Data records
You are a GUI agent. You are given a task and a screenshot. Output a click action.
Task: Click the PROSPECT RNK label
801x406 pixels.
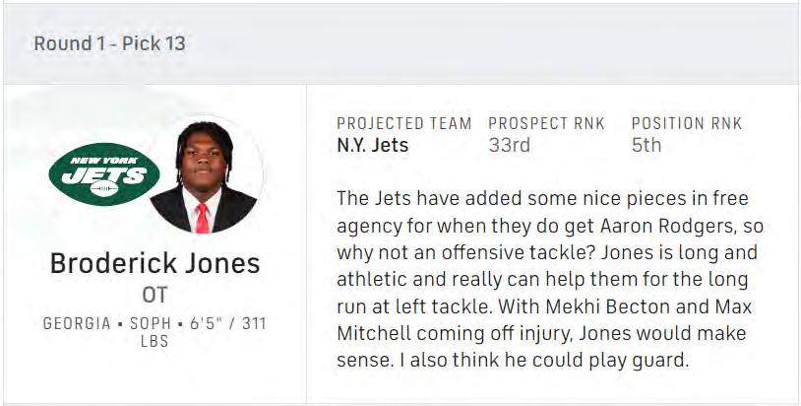pyautogui.click(x=546, y=124)
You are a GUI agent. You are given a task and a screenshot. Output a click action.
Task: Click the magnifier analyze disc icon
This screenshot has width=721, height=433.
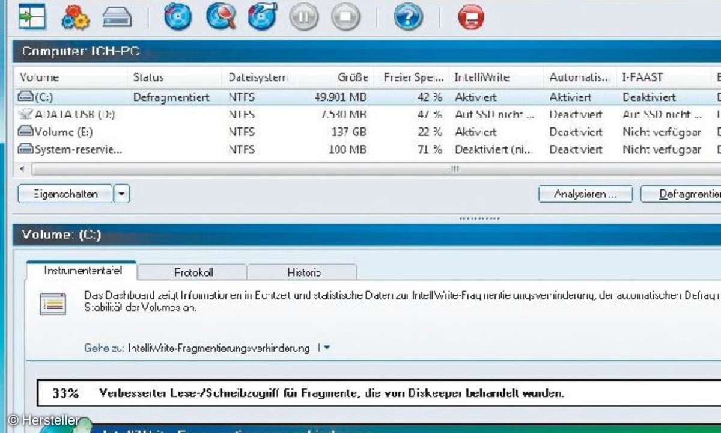[221, 17]
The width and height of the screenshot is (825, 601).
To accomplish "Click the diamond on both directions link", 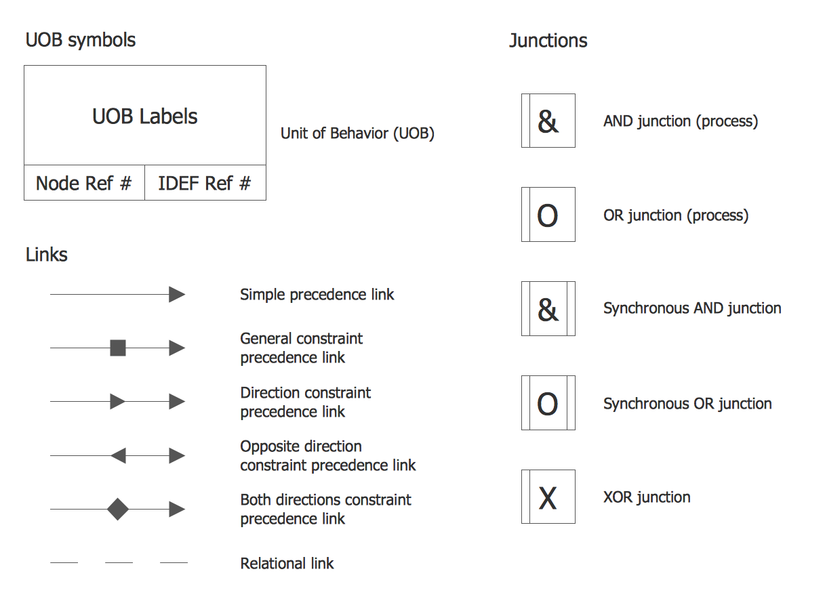I will click(118, 509).
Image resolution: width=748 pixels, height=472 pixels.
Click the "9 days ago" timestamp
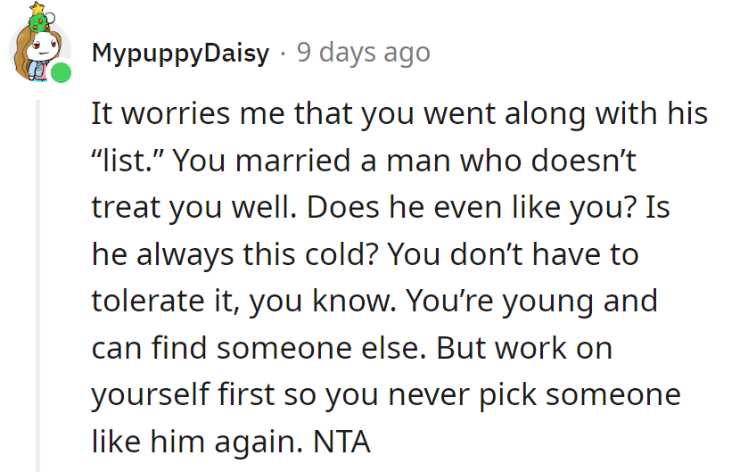tap(363, 54)
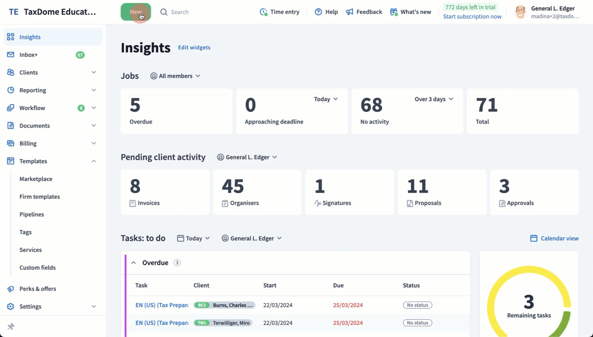Screen dimensions: 593x337
Task: Open the Time entry timer icon
Action: pos(263,12)

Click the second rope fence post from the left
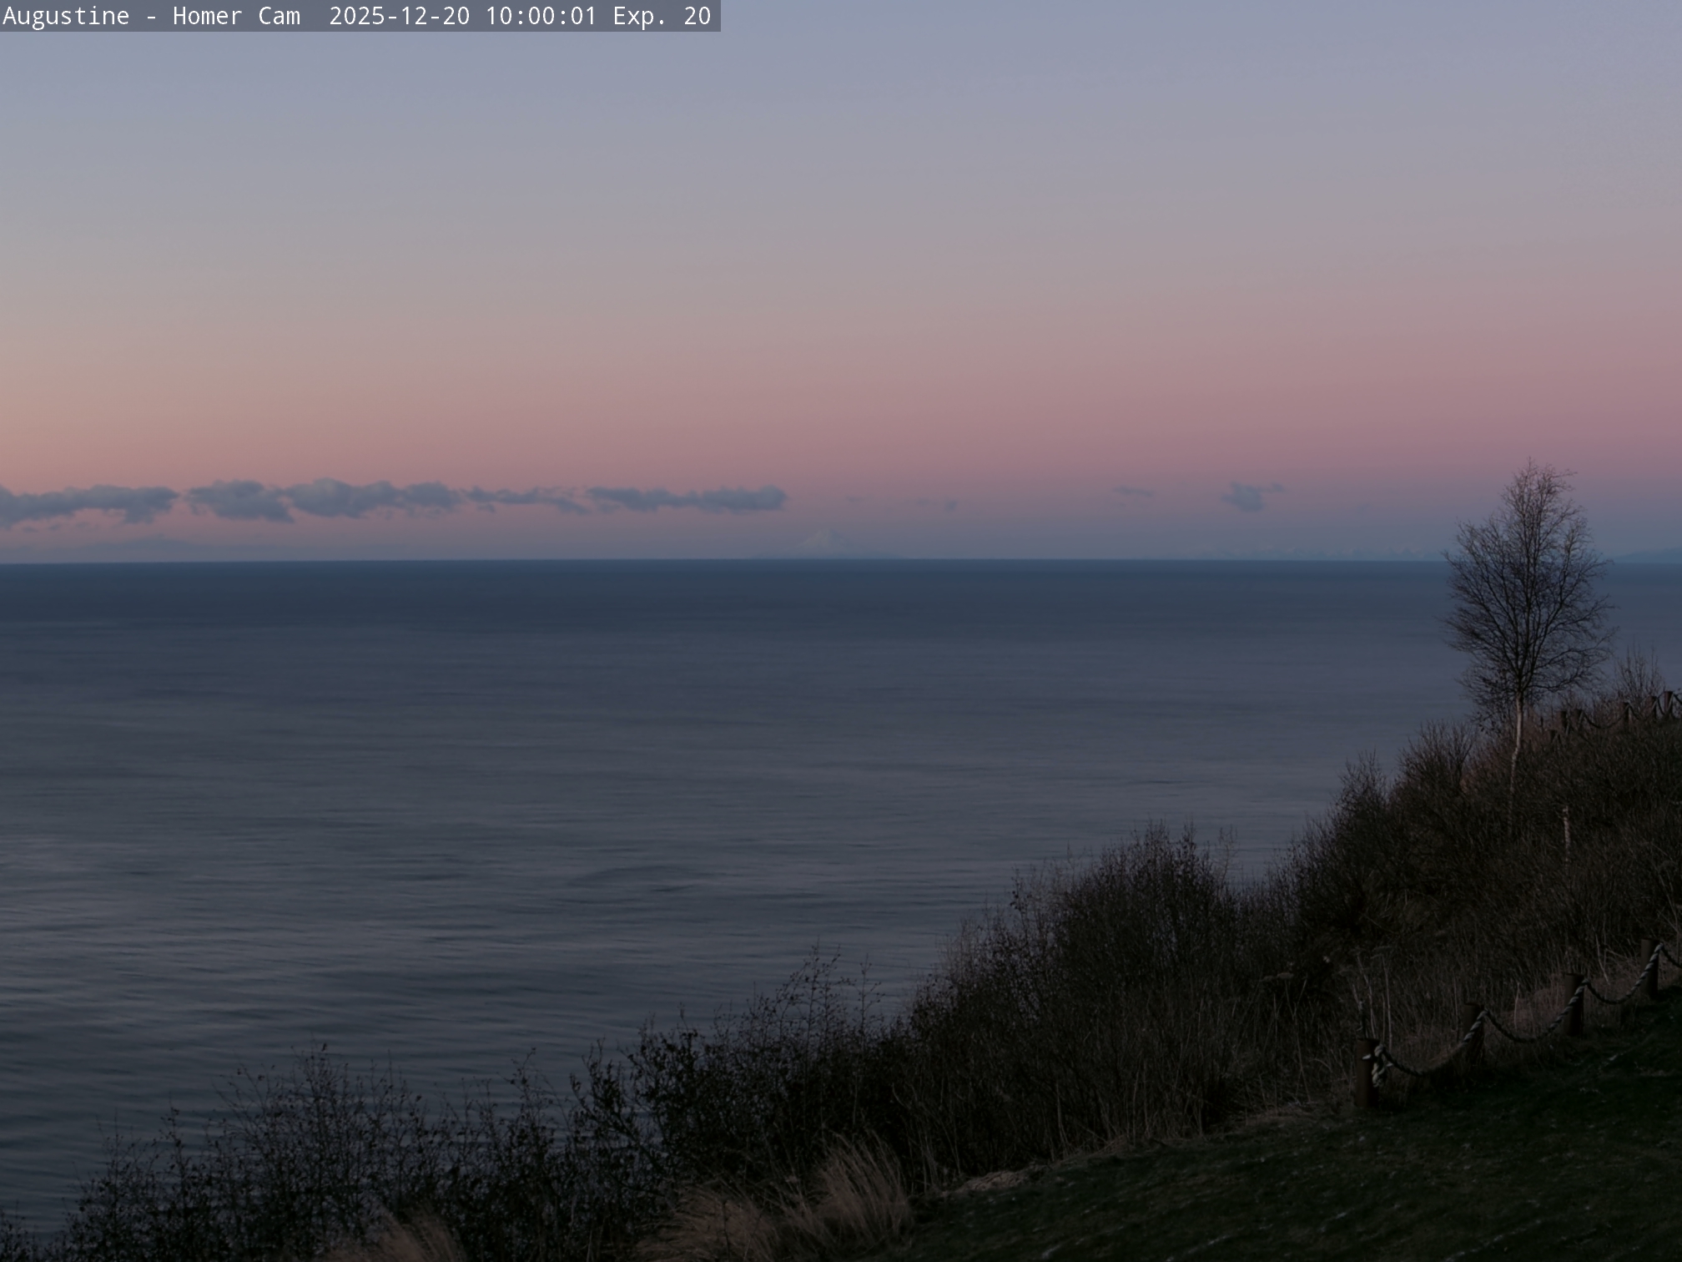pyautogui.click(x=1473, y=1033)
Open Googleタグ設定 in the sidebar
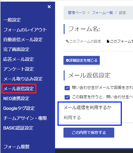The image size is (133, 153). coord(19,108)
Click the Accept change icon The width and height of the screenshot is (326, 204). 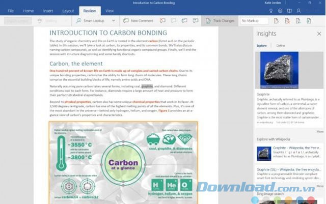coord(276,21)
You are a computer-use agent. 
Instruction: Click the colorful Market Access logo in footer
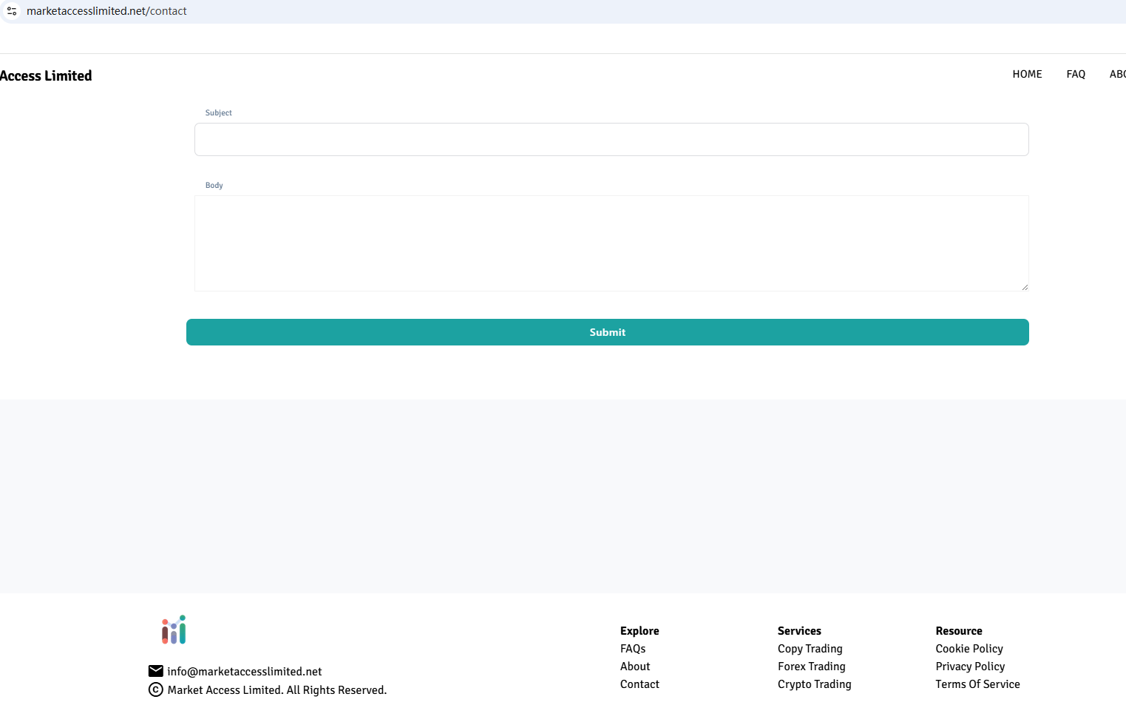[x=174, y=630]
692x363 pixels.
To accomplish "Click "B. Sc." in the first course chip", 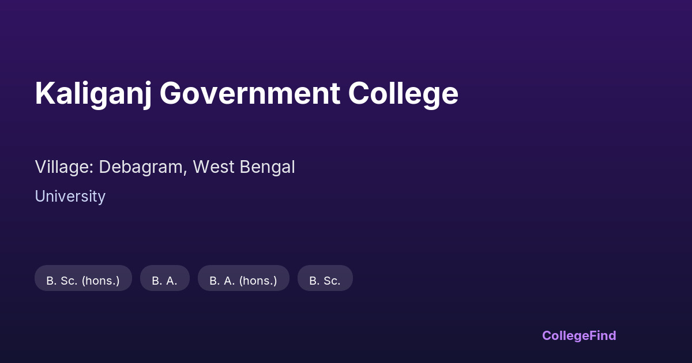I will click(62, 281).
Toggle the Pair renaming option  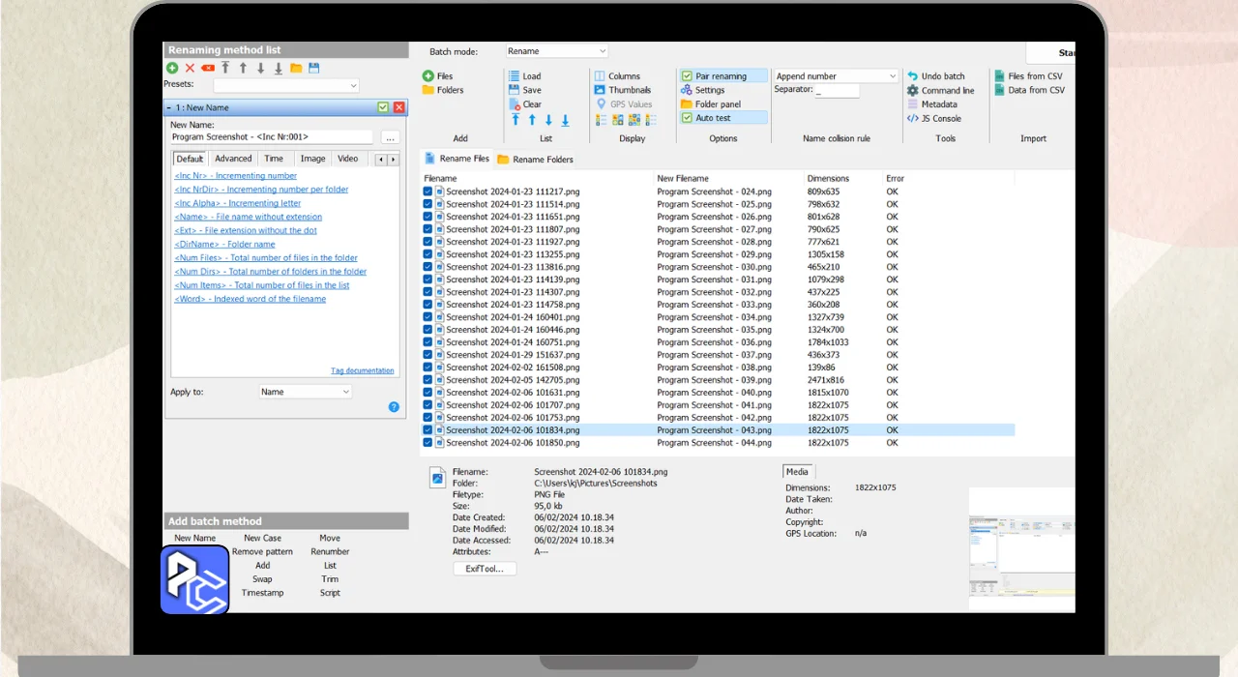coord(687,76)
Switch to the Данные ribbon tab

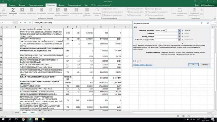point(61,5)
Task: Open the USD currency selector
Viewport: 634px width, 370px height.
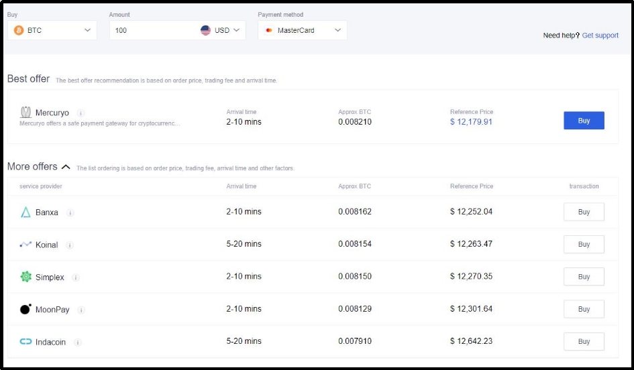Action: tap(220, 30)
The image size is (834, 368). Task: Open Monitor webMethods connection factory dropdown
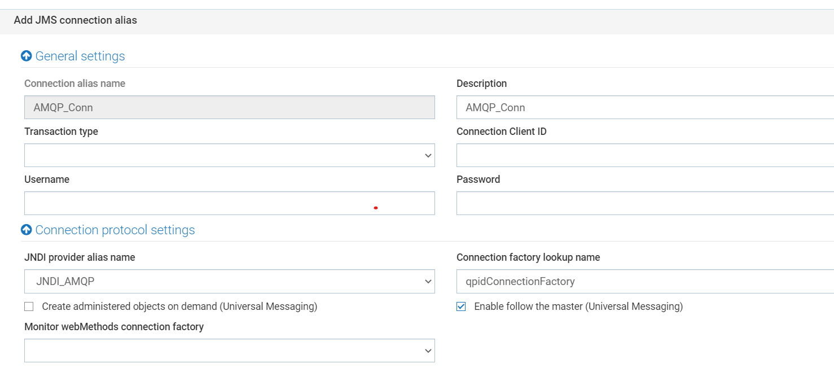(229, 351)
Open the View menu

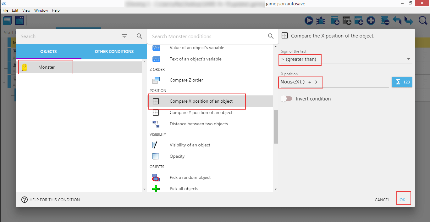26,10
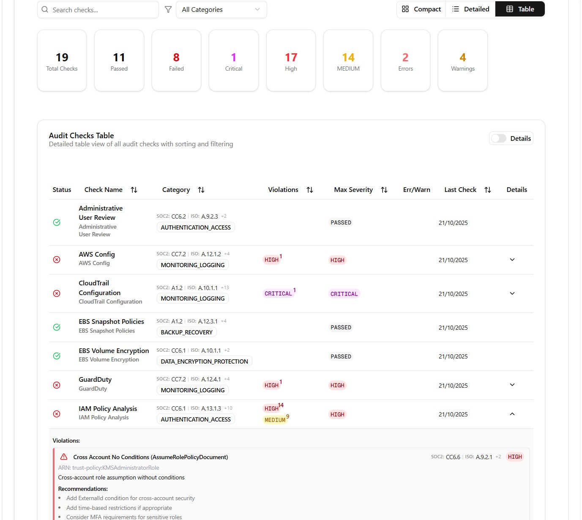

◆ **GOAL OF THE EXERCISE**:
Write out again the part of the material that starts with the line containing "Task: Open the USD currency selector" and continues through the end of the material. Leave the pictures out.

◆ **ANSWER TO THIS EXERCISE**:
Task: Open the USD currency selector
Viewport: 634px width, 370px height.
Action: tap(220, 30)
The image size is (834, 368). Task: Open Monitor webMethods connection factory dropdown
(229, 351)
Open the View menu

26,10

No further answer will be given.